**Reading passage:**
_ _ _

The NIG noise introduces:

Negative skewness ( $\mu = -2$ ): Asymmetry favoring lower values
Heavy tails ( $\nu = 2$ ): More extreme events than Gaussian
Greater variability: Richer dynamic range than Gaussian processes

Generate Synthetic Data

Now we simulate the latent space-time field from the true model and add independent measurement noise to create observations:

# Simulate latent field
W_sim <- simulate(true_model, seed = 2024)[[1]]

# Add measurement noise
sigma_obs <- 0.5
Y_obs <- W_sim + rnorm(length(W_sim), sd = sigma_obs)

# Create data frame
data_sim <- data.frame(
  year = year,
  x = x,
  y = y,
  Y_obs = Y_obs,
  W_true = W_sim # Keep for validation
)

# Summary statistics
cat("Response variable (Y_obs) summary:\n")
#> Response variable (Y_obs) summary:
summary(Y_obs)
#>    Min. 1st Qu.  Median    Mean 3rd Qu.    Max. 
#> -1.7650 -0.1408  0.3745  0.3268  0.8450  2.1150

The observed data Y_obs = W + ε combines:

Latent field W: Space-time process with temporal correlation, spatial correlation, and NIG innovations
Measurement noise ε: Independent Gaussian noise ( $\sigma = 0.5$ ) representing observation error

Visualize Simulated Space-Time Field

Let’s examine the spatial patterns in the simulated data across different years. This helps us understand the separable space-time structure and the effect of temporal correlation.

_ _ _

**Data provided:**
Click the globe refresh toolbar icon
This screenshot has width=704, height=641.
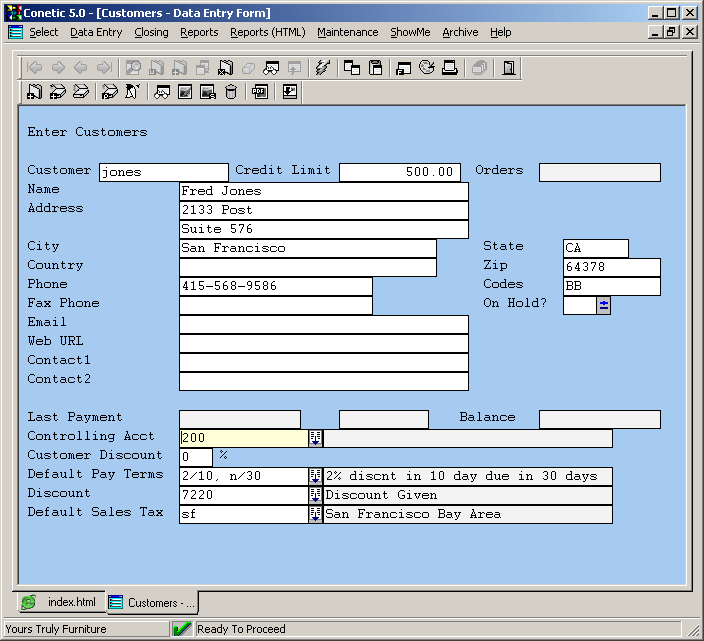point(427,68)
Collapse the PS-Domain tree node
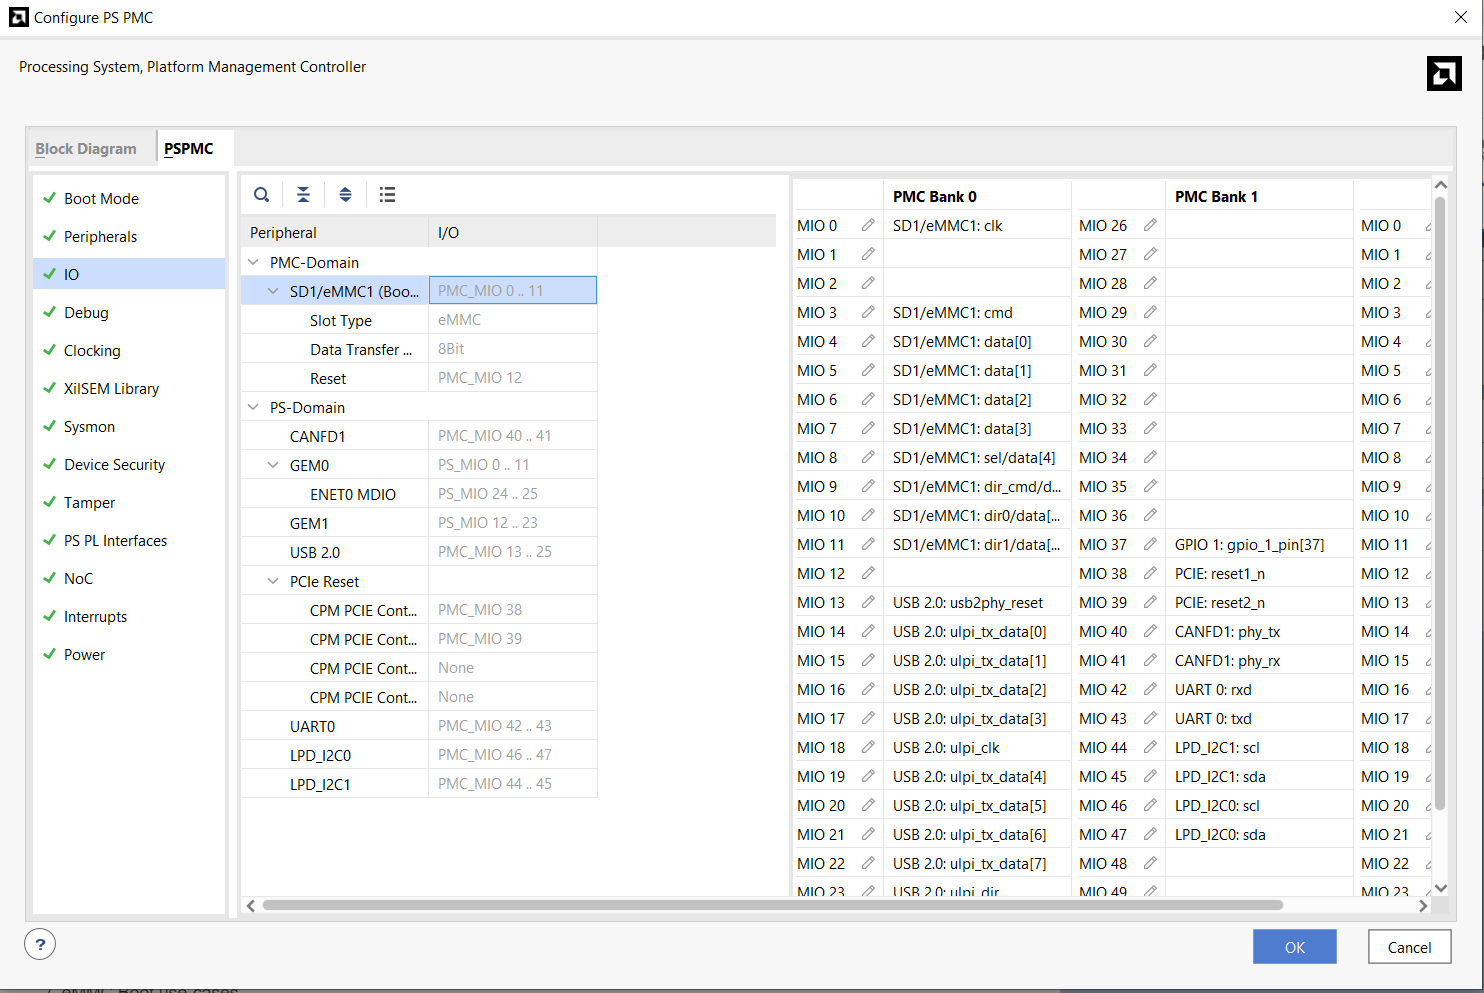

_ _ _

**Required task 1:** In the space-time simulation text, what standard deviation is used for the measurement noise added to the latent field?
**Required task 2:** Continue the space-time simulation text after its final sentence.

**Expected output 1:** 0.5

**Expected output 2:**
# Create grid for visualization
grid_x <- seq(0, 10, length.out = 50)
grid_y <- seq(0, 5, length.out = 25)
grid_locations <- expand.grid(x = grid_x, y = grid_y)

# For visualization, we'll plot observed data points
ggplot() +
  geom_tile(
    data = data_sim,
    aes(x = x, y = y, fill = Y_obs),
    width = 0.5, height = 0.3
  ) +
  scale_fill_viridis_c(option = "plasma", name = "Y_obs") +
  facet_wrap(~year, ncol = 2) +
  coord_fixed() +
  labs(
    title = "Simulated Space-Time Field",
    subtitle = "Observations colored by value, showing spatial patterns over time",
    x = "X coordinate",
    y = "Y coordinate"
  ) +
  theme_minimal() +
  theme(
    plot.title = element_text(face = "bold", size = 13),
    strip.text = element_text(face = "bold", size = 10)
  )

Notice:

Spatial structure: Smooth spatial patterns within each year (Matérn covariance)
Temporal persistence: Similar patterns tend to appear in consecutive years ( $\rho = 0.5$ )
Year-to-year variation: Patterns evolve due to the AR(1) temporal dynamics
Local variation: Point-level variation from measurement noise

Distribution of Observations

Let’s examine the marginal distribution of observations to see the non-Gaussian characteristics:

# Histogram with density overlay
ggplot(data_sim, aes(x = Y_obs)) +
  geom_histogram(aes(y = after_stat(density)),
    bins = 40,
    fill = "skyblue", color = "black", alpha = 0.7
  ) +
  geom_density(color = "darkred", linewidth = 1) +
  labs(
    title = "Distribution of Observed Values",
    subtitle = "Showing skewness and heavy tails from NIG innovations",
    x = "Observed value",
    y = "Density"
  ) +
  theme_minimal() +
  theme(plot.title = element_text(face = "bold", size = 13))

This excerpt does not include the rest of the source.